Things to do:
**1.** Repeat the passage from the comment on taxes and wars from "If anyone thinks" to "to promote it.", word for word.
**2.** In the comment on taxes and wars, how much was the capital gains tax rate cut?

Document segment:
⟨

She has valid points. The ideological divide is this: For decades, we've been cutting taxes on the very rich. Capital gains, a form of income almost exclusively enjoyed by the rich, had its rate chopped in half. You didn't see them chop the ordinary income tax rate in half.

As a result, the rich became fabulously richer (fact shown in US wealth statistics) and the debt grew faster (undeniable). The middle class did not share in the productivity gains (profits) of the technological boom, except for the ability to buy cheap gadgets built from poor foreign workers. The ideologues on the right are sending a clear message. Somebody other than their rich patrons must be forced to pay for these wars, etc

If anyone thinks these wars are designed to protect the ordinary Joe from al Qaeda, all he has to do is step away from the play on fear and see that the goal is control of a geography. History repeats. Did our predecessors slaughter the native Americans to protect us from savagery, or to expand the land grab? It can be rationally argued on both sides, but in my mind, it couldn't be clearer. The land grab was the goal, and they peddled fear of Indians to promote it.

I feel for all the servicemen and women who think they are serving the people, but are really instruments of corporatist America. They are enlisting to Exxon, Halliburton and friends, who collectively run a joint venture which operates under the assumed name of "the United States."

⟩

Collected data:
⟨

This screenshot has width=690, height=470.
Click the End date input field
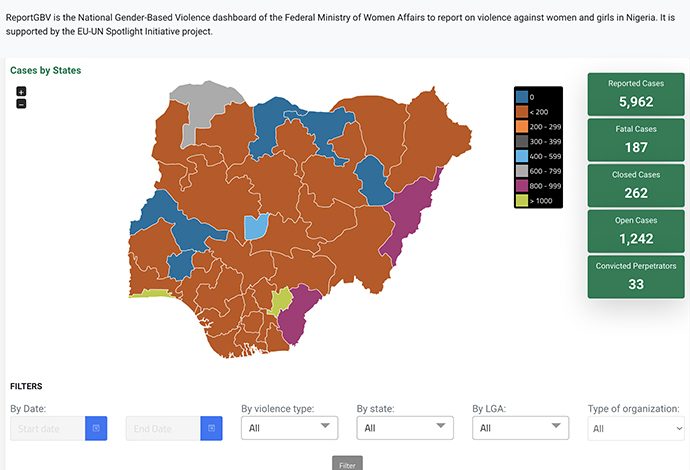pyautogui.click(x=163, y=428)
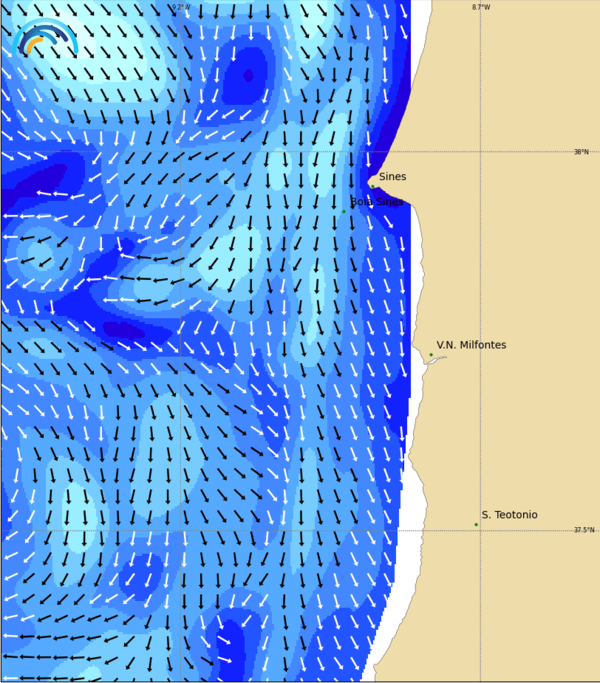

⟩

Answer set:
**1.**
If anyone thinks these wars are designed to protect the ordinary Joe from al Qaeda, all he has to do is step away from the play on fear and see that the goal is control of a geography. History repeats. Did our predecessors slaughter the native Americans to protect us from savagery, or to expand the land grab? It can be rationally argued on both sides, but in my mind, it couldn't be clearer. The land grab was the goal, and they peddled fear of Indians to promote it.

**2.** It was chopped in half.